> Activity: Output the line containing "Choose CAD currency option", then every remaining line of the entries below, exactly as written and with no other text.

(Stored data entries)

============================================================

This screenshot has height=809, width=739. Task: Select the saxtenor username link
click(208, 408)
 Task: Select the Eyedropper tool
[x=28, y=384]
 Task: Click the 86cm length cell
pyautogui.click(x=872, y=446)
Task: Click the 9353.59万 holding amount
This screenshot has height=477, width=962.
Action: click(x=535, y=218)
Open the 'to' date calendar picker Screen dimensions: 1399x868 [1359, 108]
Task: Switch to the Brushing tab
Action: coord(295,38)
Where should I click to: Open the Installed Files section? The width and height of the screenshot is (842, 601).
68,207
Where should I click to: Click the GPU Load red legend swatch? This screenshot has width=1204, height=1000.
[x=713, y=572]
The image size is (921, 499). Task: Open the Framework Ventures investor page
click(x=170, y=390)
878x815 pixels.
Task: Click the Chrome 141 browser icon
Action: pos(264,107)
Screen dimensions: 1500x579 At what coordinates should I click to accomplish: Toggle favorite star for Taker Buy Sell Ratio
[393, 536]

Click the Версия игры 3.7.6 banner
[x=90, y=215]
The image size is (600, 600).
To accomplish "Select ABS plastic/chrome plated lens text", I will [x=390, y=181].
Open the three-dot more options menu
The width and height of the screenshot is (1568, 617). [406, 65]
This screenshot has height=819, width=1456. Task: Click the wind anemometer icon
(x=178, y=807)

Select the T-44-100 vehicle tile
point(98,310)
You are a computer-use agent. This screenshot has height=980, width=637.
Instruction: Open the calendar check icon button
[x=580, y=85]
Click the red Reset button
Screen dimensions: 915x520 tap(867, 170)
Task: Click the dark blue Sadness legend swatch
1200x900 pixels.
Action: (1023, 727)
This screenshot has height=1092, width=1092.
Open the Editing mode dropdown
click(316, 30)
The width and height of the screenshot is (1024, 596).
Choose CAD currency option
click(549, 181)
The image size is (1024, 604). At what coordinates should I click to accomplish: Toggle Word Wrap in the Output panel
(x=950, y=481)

============================================================

> Exercise output:
Choose CAD currency option
click(549, 181)
The image size is (1024, 604). At what coordinates should I click to accomplish: Toggle Word Wrap in the Output panel
(x=950, y=481)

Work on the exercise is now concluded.